What we will achieve:
Safe water supplies.
Over 50% of households in 25 communities will have access to improved water supply. Water and sanitation facilities will be constructed or repaired in 3 health centers and 10 schools.
Better sanitation and hygiene
Health promoters will conduct awareness campaigns in 71 villages. Over 50% of community members and school children will have access to improved or new latrines. 100% of girls in schools we work with will have access to gender-sensitive sanitation facilities.
Changing hygiene behaviour
Safe water storage, change habits that will reduce risk to transmit WASH related diseases, training to children and community members about better hygiene practices.
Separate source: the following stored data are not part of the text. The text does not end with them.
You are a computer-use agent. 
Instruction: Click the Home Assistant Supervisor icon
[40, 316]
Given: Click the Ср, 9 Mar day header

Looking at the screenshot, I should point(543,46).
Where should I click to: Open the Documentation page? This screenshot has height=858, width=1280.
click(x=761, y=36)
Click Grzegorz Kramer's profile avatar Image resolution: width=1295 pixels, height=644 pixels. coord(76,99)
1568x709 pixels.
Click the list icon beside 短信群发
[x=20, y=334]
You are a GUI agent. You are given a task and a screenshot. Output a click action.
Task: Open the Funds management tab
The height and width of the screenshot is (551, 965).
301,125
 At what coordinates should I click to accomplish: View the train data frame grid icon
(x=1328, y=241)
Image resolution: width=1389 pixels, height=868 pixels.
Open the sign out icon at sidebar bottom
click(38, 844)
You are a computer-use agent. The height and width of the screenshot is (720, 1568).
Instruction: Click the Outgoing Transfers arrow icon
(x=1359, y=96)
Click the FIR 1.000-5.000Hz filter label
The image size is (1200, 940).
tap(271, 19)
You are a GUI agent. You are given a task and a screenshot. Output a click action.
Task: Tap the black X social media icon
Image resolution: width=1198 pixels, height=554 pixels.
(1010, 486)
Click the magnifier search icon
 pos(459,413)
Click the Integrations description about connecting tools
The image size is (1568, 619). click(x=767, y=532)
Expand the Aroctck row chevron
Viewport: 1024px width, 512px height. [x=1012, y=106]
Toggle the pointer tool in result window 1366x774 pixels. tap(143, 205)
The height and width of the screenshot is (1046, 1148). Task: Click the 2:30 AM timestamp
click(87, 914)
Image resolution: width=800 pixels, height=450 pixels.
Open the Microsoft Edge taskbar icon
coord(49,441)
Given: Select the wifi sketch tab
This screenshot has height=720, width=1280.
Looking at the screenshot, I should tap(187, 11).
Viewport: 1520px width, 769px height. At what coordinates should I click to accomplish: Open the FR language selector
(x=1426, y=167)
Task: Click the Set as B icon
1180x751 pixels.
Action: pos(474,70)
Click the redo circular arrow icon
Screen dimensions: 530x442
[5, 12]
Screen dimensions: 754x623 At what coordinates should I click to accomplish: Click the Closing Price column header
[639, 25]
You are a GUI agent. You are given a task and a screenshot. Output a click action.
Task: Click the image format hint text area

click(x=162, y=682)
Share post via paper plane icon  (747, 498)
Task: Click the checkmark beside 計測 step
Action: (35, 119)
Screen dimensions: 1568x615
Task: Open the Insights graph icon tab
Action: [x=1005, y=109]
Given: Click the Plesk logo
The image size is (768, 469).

Train local communities and government.
We will ensure local communities and government agencies have the tools, knowledge and skills to they need to provide WASH services. We will train government counterparts and encourage 11,250 villagers to participate in WASH awareness campaigns.
Empower women.
We will work with Women’s WASH Platforms providing grants to women’s groups to create their own WASH projects in the community. We give them the tools they need to develop their proposals. This provides them with confidence and increases their participation in decisions that affect their lives.
"I learned about Hygiene at school - how to wash my hands... about clean water. I used to get sick with diarrhoea because I drank dirty water. Since I learnt about hygiene, I have never been sick" Photo: Timothy Herbert/OxfamAus
Background information
Cambodia is still overwhelmingly rural, with around 80% of the population living in rural areas. Access to clean water, dignified sanitation and improved hygiene is often unattainable for the millions of people living rurally. Lacking these staples of life, communities face an uphill battle to get out of poverty.
Every day, many people, usually women, spend hours collecting and boiling water to sanitise it from disease, but it isn’t always possible. Water-borne sicknesses force people to waste scarce resources on treatment, whilst work and educational opportunities suffer.
The Cambodian Millennium Development Goal [CMDG] for rural sanitation - 30% access to improved sanitation by 2015 - has purposely been set below the international MDG target of 53%, reflecting the challenges and slow pace of progress. The indicators reported by 2012 show that Cambodia is still far from reaching the MDGs for WASH.
Oxfam works in Kratie province, Chetr Borey and Sambo Districts – remote, rural areas of Cambodia where a high percentage of the population does not have access to safe drinking water.
Oxfam ‘s water, sanitation and Hygiene program (WASH), is working with communities and the government to build sustainable clean water systems and latrines, while improving community hygiene and infrastructure management skills
A Real Story. Changing lives can be as easy as a water filter.
Photo: timothy Herbert/OxfamAus
“Oxfam taught me about how to use clean water, how to use the water filter and toilet and how to practice good hygiene-to clean around my house and hand washing. I received a water filter and a toilet … I teach [my children] how to use the toilet and how to use the water filter. [They] study and practice hygiene at school. The teacher shows them the way to wash their hands … they don’t have disease like before.”
Van Sineth, Mum of Three, Veal Sambo Village
“Before I use to drink water from the well directly. All my family did not have a good health. We often had diarrhea… about 2-3 times a month” she explains. "During that time I spent a month treating my son, and sold land to get enough money for treatment”
"After I received the filter, my family’s health is better; we have no diarrhea anymore. I save the money that I used to spend on medicine. My husband can go to work and I can plant vegetables and fruit trees around my house. I can also catch some small fish to sell.
I use this money to buy rice. All this change means my family has enough rice to eat. This is different to before, when my family did not have enough rice for about 3 months each year.”